“ ‘When any civilization is dust and ashes…art is all that’s left over. Images, words, music. Imaginative structures.’ ” Snowman/Jimmy in Margaret Atwood’s Oryx and Crake
Due to PBR Book Club selections and a recent KU visit from Margaret Atwood, I’ve spent most of 2015 reading post-apocalyptic novels, a genre I’d mostly avoided since Cormac McCarthy’s The Road, maybe because it’s so omnipresent in literature and film these days. I felt like I knew the tropes well enough. But I found myself really moved by both Emily St John Mandel’s Station Eleven and (most of) Margaret Atwood’s Oryx and Crake, maybe because they seem less interested in the well-worn genre details of survival in the wasteland and more focused on the idea of how one continues to find beauty and meaning in such a world.
Much of Mandel’s haunting novel follows a band of roving actors continuing to perform King Lear and a few other repertory works as they move around a world nearly decimated by a new strain of flu, Mandel and her characters aren’t given to sweeping proclamations about the transformative or healing powers of art. There's very little talk of what the tiny audiences may get out of the performances and, for some of the actors, their "mission" seems merely a way of maintaining a small remnant of their past lives. Yet the book quietly speaks to the power of art to make sense of a broken world, an idea perhaps best represented in the volumes of a comic book called Station Eleven, whose plot parallels the characters’ plight. The comics are carried by one of the characters and gradually revealed to link numerous, previously disparate, characters over the course of the novel. Ultimately, though, Mandel’s book hit me hardest not in its big-picture statements about art and humanity but in its evocation of simple moments that might unexpectedly be your last in a civilization about to crumble or one that has already dissolved. Mandel's paragraphs expertly bounce us in and out of past and present and future, sometimes allowing us to see looming disaster that’s just out of sight of her characters. What’s it like to post a silly Facebook status for the last time? What’s it like to eat what could be the last orange on the planet? (“This orangeless world.”).

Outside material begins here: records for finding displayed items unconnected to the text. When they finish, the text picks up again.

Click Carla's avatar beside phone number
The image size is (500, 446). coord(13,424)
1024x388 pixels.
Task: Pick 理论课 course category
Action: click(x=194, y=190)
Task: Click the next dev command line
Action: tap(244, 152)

Oryx and Crake is probably the first Atwood novel I’ve read in close to twenty years, and I was pleased to find her still angry and often funny as hell. Still didactic too, at times, yet much of the novel sets up an interesting and complex debate about the power of art, focused around conversations between the characters Snowman (quoted above, rooted in a liberal arts background) and Crake, a devotee of science who believes the world would be better off stripped of pesky human impulses such as falling in (often unrequited) love and “making art.” Indeed, Crake, who himself oddly becomes a “God-like” figure over the course of the novel, creates a whole new society of creatures supposedly freed from the trappings of art and religion. It’s certainly clear who Atwood sides with in the bigger scheme of things, but Crake is allowed to make provocative points about his vision of a “perfect” civilization along the way: “Their sexuality is not a constant torment to them…They would have no need to invent any harmful symbolisms, such as kingdom, icons, gods, or money.” Some of Crake’s philosophy might even sound good, in theory, but Atwood suggests that the saddest and most destructive parts of life (from failed loves to large-scale atrocities) are unavoidable products of human nature and maybe even essential in that they produce the greatest art, a concept embodied in perhaps the novel’s most brilliant invention, a video game called Blood and Roses in which players can stop humanity’s worst atrocities but only by sacrificing the world’s greatest artistic achievements. Which will run out first? (“It was a wicked game,” Atwood writes).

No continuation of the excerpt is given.